─── Records to use ───

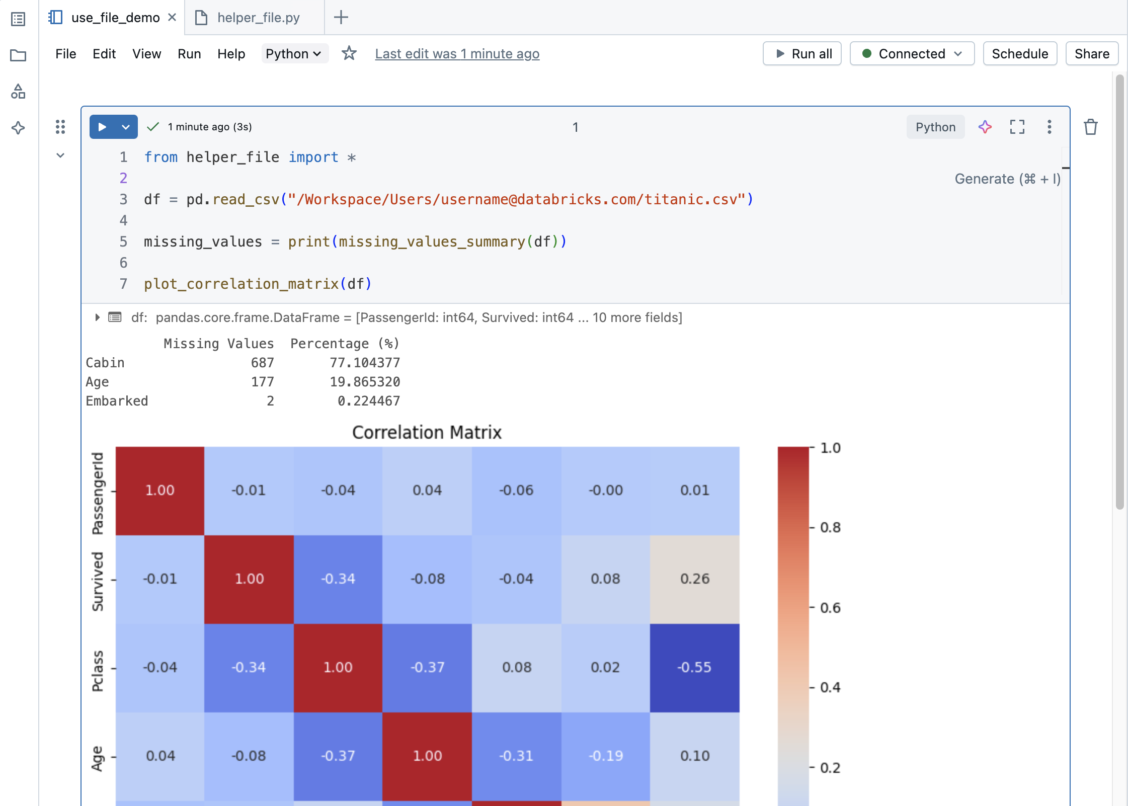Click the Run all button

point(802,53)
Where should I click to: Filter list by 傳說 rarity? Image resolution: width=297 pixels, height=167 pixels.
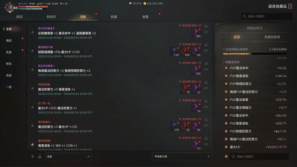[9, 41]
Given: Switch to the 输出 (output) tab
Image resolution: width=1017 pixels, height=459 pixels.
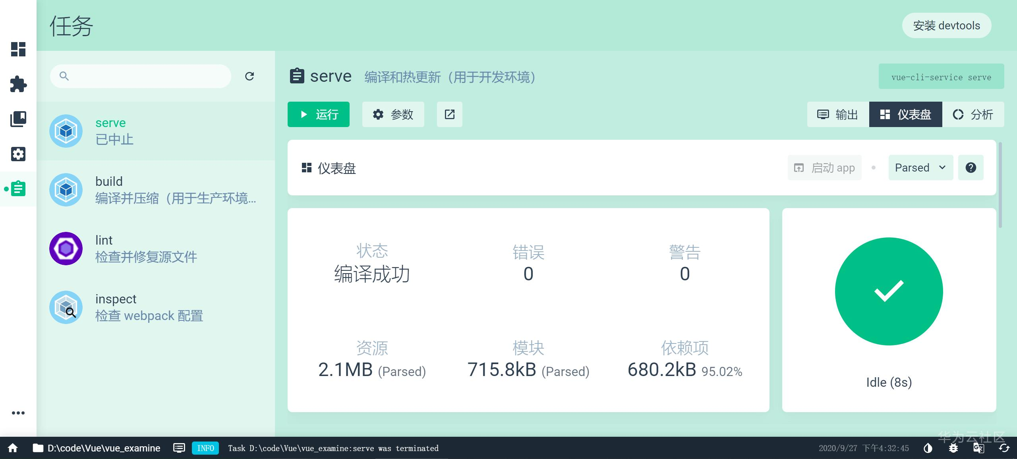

───

▶ _Exercise description_: Return every one of the rows above verbatim, but leave the pictures out.

▶ _Exercise answer_:
Click the Run all button

point(802,53)
Where should I click to: Filter list by 傳說 rarity? Image resolution: width=297 pixels, height=167 pixels.
[9, 41]
Given: Switch to the 输出 (output) tab
Image resolution: width=1017 pixels, height=459 pixels.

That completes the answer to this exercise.